[Data extracted from a collection]
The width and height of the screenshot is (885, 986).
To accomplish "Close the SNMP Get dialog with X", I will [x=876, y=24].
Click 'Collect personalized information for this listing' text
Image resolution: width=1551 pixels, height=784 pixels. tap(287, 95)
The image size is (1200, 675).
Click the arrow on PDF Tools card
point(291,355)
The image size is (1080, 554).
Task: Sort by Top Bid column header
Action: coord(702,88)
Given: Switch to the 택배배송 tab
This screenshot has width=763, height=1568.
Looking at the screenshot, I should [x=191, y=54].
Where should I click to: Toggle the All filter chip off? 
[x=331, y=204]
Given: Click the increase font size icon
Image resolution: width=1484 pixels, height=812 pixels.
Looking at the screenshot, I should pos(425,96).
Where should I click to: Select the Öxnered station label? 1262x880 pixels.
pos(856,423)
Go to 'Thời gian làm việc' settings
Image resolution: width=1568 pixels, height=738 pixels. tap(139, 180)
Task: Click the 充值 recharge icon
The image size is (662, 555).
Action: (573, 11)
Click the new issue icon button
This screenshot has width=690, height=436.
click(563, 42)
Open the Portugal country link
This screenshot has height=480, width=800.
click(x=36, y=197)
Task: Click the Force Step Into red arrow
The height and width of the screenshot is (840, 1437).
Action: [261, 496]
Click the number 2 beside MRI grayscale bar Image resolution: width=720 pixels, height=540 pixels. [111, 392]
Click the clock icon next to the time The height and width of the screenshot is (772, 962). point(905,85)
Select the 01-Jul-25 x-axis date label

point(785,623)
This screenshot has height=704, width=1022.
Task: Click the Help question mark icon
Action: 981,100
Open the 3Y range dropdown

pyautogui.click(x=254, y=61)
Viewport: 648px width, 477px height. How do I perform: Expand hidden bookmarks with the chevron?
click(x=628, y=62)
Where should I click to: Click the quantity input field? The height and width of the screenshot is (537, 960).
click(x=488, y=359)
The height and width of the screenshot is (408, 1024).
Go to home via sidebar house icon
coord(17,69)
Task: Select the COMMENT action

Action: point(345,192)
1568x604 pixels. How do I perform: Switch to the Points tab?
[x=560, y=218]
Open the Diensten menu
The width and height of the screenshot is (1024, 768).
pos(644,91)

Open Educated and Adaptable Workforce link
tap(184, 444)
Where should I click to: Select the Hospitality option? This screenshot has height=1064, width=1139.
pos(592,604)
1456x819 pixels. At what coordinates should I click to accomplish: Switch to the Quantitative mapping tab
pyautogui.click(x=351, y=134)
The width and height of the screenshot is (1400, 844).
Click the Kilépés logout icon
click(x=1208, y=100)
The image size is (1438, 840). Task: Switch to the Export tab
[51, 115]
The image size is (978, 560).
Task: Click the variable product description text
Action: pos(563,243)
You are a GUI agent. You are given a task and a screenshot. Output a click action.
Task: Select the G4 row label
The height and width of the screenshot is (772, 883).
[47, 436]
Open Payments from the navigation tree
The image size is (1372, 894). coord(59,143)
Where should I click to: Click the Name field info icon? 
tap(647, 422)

▸ **What you are asked to do**: Output as a numbered list the rows from the line containing "The image size is (1438, 840)." through the final line of the rows, both included, omitting any blank lines.

▸ **Result of the task**:
1. The image size is (1438, 840). Task: Switch to the Export tab
2. [51, 115]
3. The image size is (978, 560).
4. Task: Click the variable product description text
5. Action: pos(563,243)
6. You are a GUI agent. You are given a task and a screenshot. Output a click action.
7. Task: Select the G4 row label
8. The height and width of the screenshot is (772, 883).
9. [47, 436]
10. Open Payments from the navigation tree
11. The image size is (1372, 894). coord(59,143)
12. Where should I click to: Click the Name field info icon? 
13. tap(647, 422)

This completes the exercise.